Non tutti i percorsi psicologici sono uguali: un colloquio di sostegno offre ascolto e orientamento su una difficoltà specifica, spesso in un numero limitato di incontri, mentre la psicoterapia è un percorso più strutturato nel tempo, pensato per lavorare in profondità su dinamiche più consolidate. È il professionista, insieme alla persona, a definire quale dei due percorsi sia più indicato dopo i primi colloqui.

Il costo non è l'unico criterio da considerare

È comprensibile che il costo delle sedute sia un fattore nella scelta, ma affidarsi al professionista più economico senza considerare formazione, esperienza e qualità della relazione percepita rischia di rendere il percorso meno efficace, allungandone di fatto i tempi e, indirettamente, anche i costi complessivi.

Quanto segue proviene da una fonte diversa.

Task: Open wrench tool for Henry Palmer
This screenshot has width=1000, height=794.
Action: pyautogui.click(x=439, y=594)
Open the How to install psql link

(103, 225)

Cosa chiedere prima di iniziare

Quanto durano le sedute, con quale cadenza vengono proposte, come viene gestita una eventuale assenza, se il professionista lavora anche in coordinamento con altri specialisti quando necessario: sono domande pratiche del tutto legittime da porre durante il primo contatto, prima ancora del colloquio conoscitivo vero e proprio. Conoscere queste informazioni in anticipo riduce l'incertezza che, per molte persone, è già di per sé un ostacolo a iniziare.

Questo articolo ha uno scopo informativo e non sostituisce una valutazione professionale. Per una diagnosi o un trattamento è necessario rivolgersi a un professionista sanitario.